The nascent field of bioelectronics, which includes implanted devices that modulate electrical pathways in the body to treat disease, represents a multibillion-dollar market opportunity, McKinsey analysts spell out in a report out this month.
Evidence of the role the nervous system plays in immune response has expanded the field's frontiers. The McKinsey report predicts the idea may "play a key role in the future of medtech innovation."
Headwinds called out by the analysts include needs for technological improvements and better understanding of neural circuitry, plus commercial barriers like regulatory approvals and pricing models.
GlaxoSmithKline and Google-backed Verily put the concept of using miniaturized electronic devices to treat disease into the spotlight in 2016 when they established a joint venture called Galvani Bioelectronics.

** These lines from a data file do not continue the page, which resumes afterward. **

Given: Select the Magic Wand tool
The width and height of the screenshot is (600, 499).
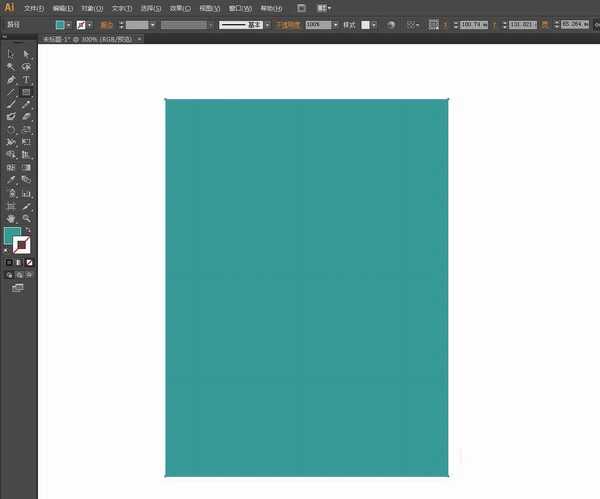Looking at the screenshot, I should (11, 67).
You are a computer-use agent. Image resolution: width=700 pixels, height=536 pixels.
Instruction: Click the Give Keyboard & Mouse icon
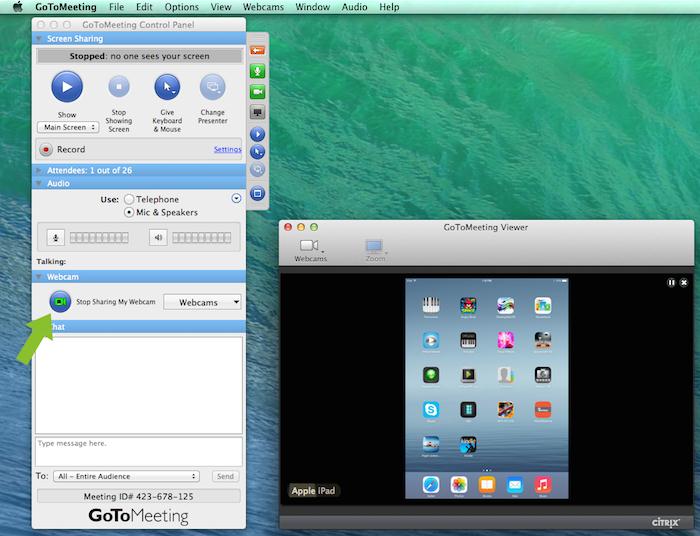click(x=167, y=87)
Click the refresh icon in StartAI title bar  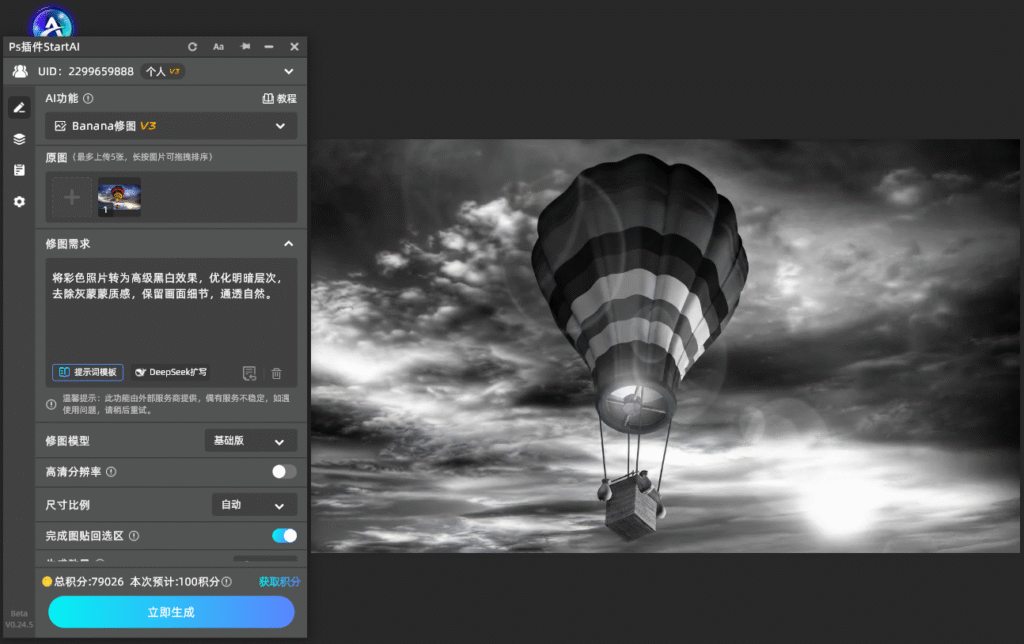(192, 47)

While the field is in its infancy, early evidence that bioelectronic devices more precisely manipulate disease pathways than pharmacological interventions has raised hopes for the field.
The McKinsey report digs into whether those hopes are justified and what it will take to realize them. The analysts identify advantages the concept may have over existing medical interventions.

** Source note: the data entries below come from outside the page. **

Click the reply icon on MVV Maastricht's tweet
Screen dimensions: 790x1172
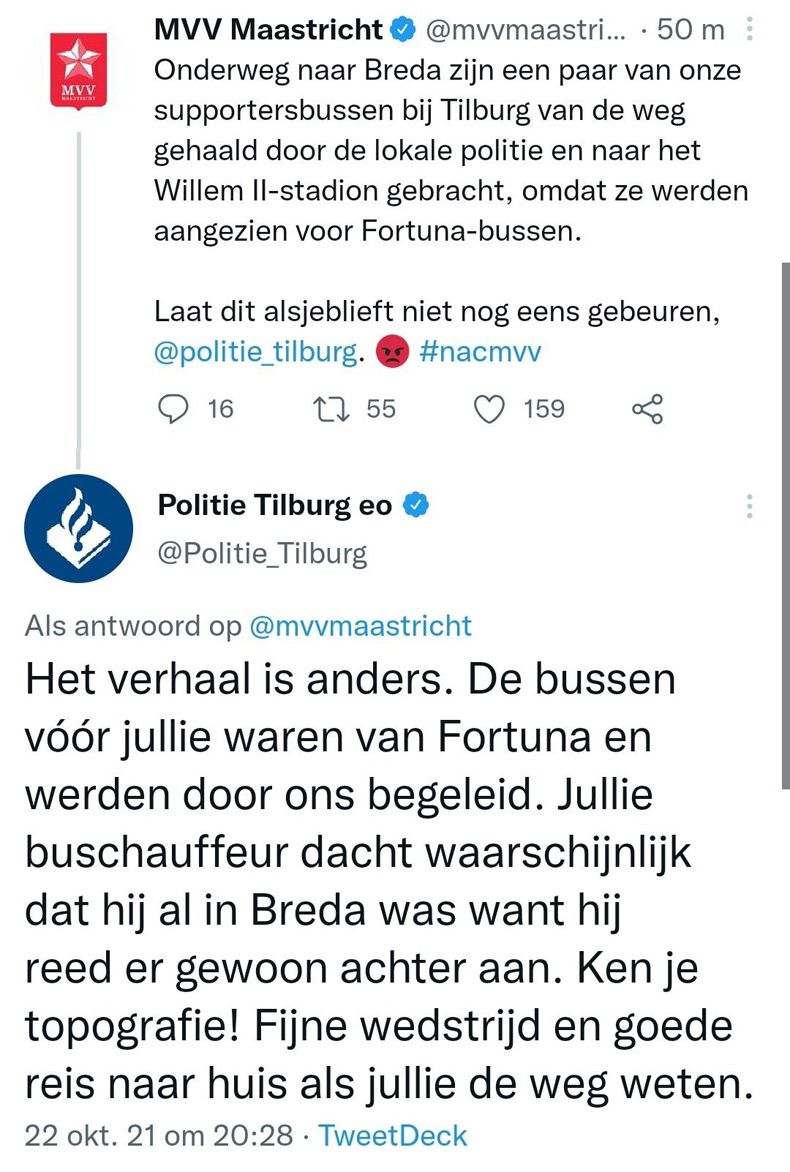(173, 408)
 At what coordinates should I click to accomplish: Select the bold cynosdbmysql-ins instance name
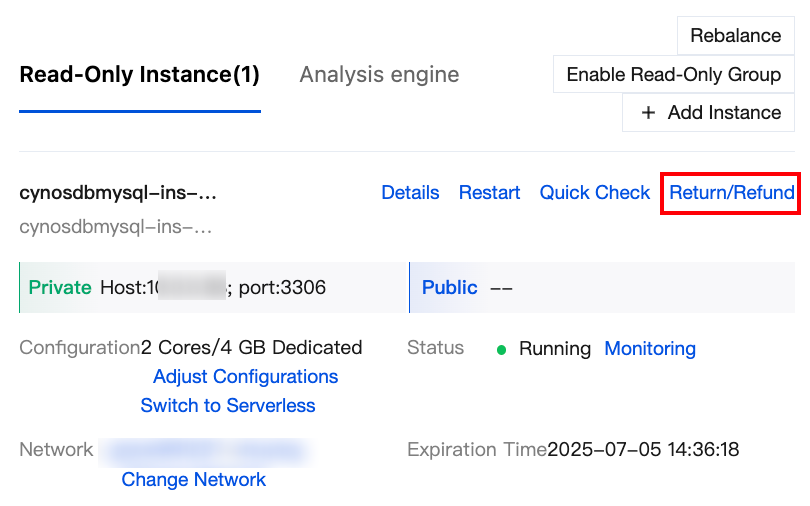[118, 193]
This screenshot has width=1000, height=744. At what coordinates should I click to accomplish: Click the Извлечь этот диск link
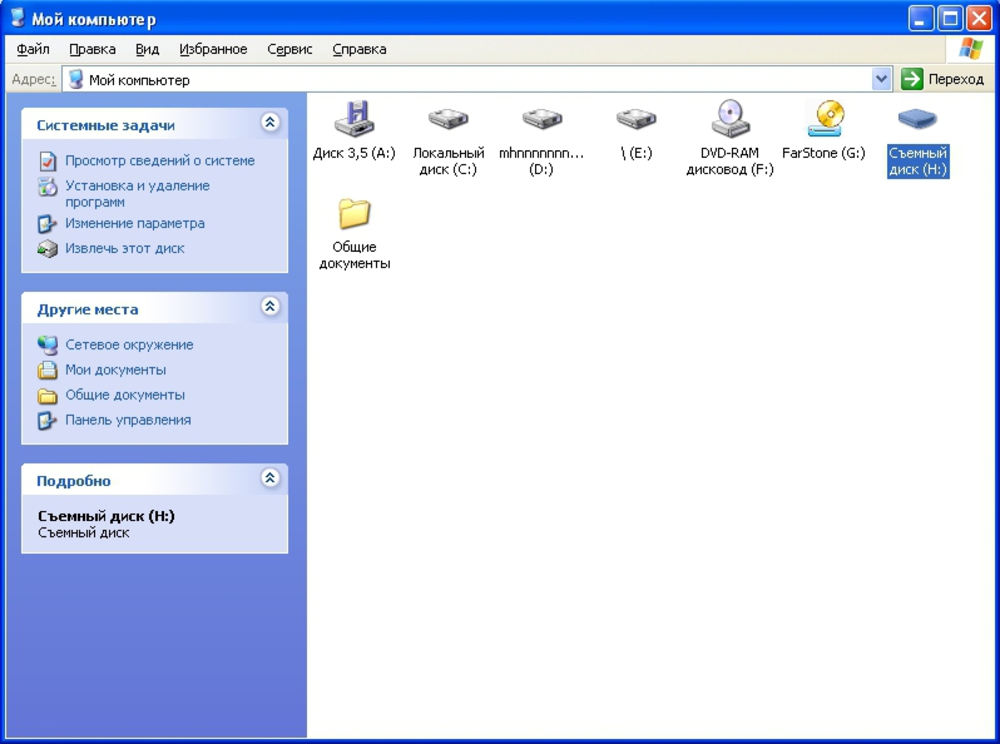point(125,249)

“An electrical current can be increased or reduced far more easily than the concentration of a drug in the blood, and unlike surgical procedures, the effects of stimulation are reversible: the current can be switched off. One can imagine a smartphone or tablet used by a physician (or patient) as a control interface,” the analysts wrote.
The analysts contend the area is under recognized as an emerging technological advancement, putting its potential on par with that of gene therapy and immuno-oncology.

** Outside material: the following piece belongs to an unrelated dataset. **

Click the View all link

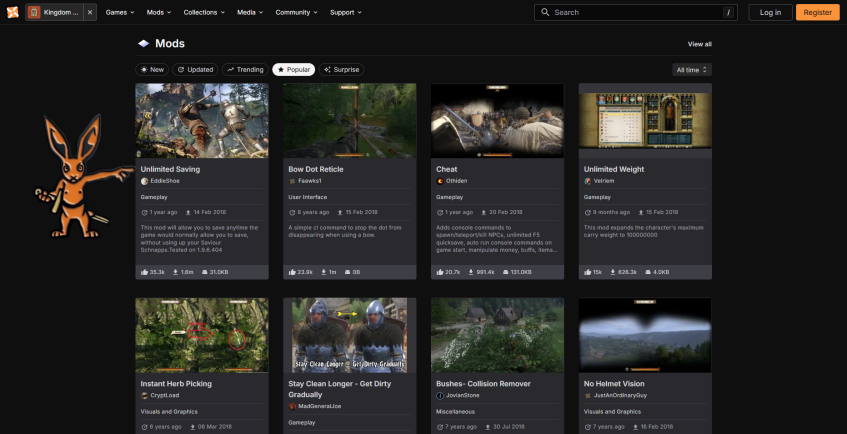[x=699, y=44]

The opportunity for effective bioelectronic devices is significant, as shown by a McKinsey analysis of the market for rheumatoid arthritis and Crohn’s disease interventions. Based on the forecast that 2 million people will suffer from the conditions in major developed markets by 2025, the analysts calculate that a bioelectronic approach that takes 5% of the market could be worth $2 billion.
However, the analysts think the field faces a number of hurdles. First, more work needs to be done to understand basic neural biology. Additionally, engineers must continue to make devices smaller and more resistant to biodegradation.
If the field clears those hurdles, it will face a final set of challenges identified by McKinsey. Those difficulties relate to the approval, pricing and acceptance of bioelectronic devices. The devices are likely to be riskier and cost more upfront than pharmaceuticals once surgical costs are factored in but have the potential to be safer and cheaper in the long run. The analysts think those economic factors may limit bioelectronic devices to areas of high unmet medical need in the near term.